Blind Tasting and the Karate Kid


I have been thinking a lot about blind tasting recently. When I was in New York, it was very easy to find a tasting group and most people kept to it weekly. This was mostly because so many people in the NYC wine community are actively pursuing some sort of Court of Master Sommeliers certification, whether it is Certified, Advanced, or Master. We would meet weekly and do "6 on 6": 6 people bring one white and one red, and you break up in pairs. The first round someone tastes and someone takes notes, and in the second round you switch. Each flight of six is timed and the goal is the finish in 25 minutes, the same amount of time you have when taking the Advanced or Master Exam.

I passed the Advanced Exam and moved to Portland only a couple weeks later. I knew I needed some time to take a deep breath and settle into my new city. Now that it is the new year and my Master exam is just about a year away, I feel ready. In trying to get a blind tasting group together, I am interested to find that here it is a little harder. The wine community in Portland is thriving and exciting, but have not embraced the regimented blind tasting idea. Which is kind of obvious. It begs the question, "Why would I decide to put myself through this?"

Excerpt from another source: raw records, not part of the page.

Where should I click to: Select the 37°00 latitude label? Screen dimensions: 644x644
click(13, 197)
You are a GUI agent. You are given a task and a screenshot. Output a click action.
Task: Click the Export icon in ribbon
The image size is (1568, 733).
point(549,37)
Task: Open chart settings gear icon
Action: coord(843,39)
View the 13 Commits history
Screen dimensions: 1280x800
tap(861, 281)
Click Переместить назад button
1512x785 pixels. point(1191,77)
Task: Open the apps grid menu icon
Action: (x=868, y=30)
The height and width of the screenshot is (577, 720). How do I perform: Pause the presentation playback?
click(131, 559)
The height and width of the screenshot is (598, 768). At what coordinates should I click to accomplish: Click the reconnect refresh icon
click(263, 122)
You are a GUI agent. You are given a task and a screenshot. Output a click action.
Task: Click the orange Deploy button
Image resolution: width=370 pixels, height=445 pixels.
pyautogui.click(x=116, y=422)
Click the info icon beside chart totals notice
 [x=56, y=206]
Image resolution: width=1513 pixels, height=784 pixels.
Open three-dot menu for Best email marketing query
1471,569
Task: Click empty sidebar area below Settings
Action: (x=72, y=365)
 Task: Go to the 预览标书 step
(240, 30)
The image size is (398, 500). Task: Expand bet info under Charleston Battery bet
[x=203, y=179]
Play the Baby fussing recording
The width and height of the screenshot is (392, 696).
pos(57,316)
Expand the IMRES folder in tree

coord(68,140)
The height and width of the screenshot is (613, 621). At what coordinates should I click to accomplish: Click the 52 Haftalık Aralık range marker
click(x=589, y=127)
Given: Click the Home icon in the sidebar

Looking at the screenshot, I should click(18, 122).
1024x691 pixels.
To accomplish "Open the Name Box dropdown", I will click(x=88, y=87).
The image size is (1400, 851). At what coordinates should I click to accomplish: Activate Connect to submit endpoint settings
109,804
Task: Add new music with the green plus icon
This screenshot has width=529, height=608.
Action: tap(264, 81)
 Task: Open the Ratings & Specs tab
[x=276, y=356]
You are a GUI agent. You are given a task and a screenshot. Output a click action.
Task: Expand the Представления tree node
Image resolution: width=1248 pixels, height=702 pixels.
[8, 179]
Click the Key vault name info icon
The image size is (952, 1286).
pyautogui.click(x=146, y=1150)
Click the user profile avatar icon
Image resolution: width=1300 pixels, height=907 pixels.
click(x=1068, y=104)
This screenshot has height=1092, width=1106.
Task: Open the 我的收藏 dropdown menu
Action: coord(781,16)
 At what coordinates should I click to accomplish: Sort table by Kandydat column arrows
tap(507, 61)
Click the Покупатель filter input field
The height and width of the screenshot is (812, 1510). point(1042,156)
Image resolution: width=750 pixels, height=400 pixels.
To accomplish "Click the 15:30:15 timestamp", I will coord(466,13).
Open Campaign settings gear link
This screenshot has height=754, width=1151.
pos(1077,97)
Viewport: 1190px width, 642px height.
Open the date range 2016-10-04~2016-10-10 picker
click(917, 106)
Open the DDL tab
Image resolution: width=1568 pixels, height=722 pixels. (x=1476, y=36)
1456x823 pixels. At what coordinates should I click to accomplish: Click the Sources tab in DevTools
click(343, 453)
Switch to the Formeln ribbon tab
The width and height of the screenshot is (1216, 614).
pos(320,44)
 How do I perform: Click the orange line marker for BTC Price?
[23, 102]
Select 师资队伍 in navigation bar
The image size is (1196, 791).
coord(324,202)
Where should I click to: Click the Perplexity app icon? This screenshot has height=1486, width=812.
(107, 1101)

In the Karate Kid, Mr. Miyagi taught Daniel to wax on-wax off and paint the fence. The student was endlessly frustrated until one day, without even knowing it, Mr. Miyagi demonstrated that he had been teaching him how to fight all along. This is what I have found with blind tasting. It seems you are just going through the motions and memorizing flowers and different types of dirt, until you find that you are eloquently and succinctly describing a wine to guest. The analysis of structure of a wine (sugar, body, alcohol, acid, and tannin) helps immensely with wine pairings - how else can you assess what would contrast or compliment if you can't break apart the components? People often dismiss blind tasting as a 'parlor trick,' but the skills that are acquired for blind tasting make us better tasters and better communicators when it comes to wine.